WHAT TO PRODUCE » Find and return every line of the data that contains the word "menu".

-- GIVEN DATA follows --

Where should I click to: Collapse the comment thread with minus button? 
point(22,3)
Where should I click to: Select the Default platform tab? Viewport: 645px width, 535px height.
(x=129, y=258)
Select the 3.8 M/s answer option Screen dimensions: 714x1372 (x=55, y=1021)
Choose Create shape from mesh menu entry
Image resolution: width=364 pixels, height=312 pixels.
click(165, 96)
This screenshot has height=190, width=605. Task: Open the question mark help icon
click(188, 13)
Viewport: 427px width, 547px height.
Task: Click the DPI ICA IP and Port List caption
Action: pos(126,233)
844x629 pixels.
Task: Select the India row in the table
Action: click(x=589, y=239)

-- GIVEN DATA concluded --
-- GIVEN DATA follows --

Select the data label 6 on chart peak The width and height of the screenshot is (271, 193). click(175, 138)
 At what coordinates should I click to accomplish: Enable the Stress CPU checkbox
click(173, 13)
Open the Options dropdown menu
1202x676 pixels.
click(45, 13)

-- GIVEN DATA concluded --

OUTPUT OF THE TASK »
Choose Create shape from mesh menu entry
Open the Options dropdown menu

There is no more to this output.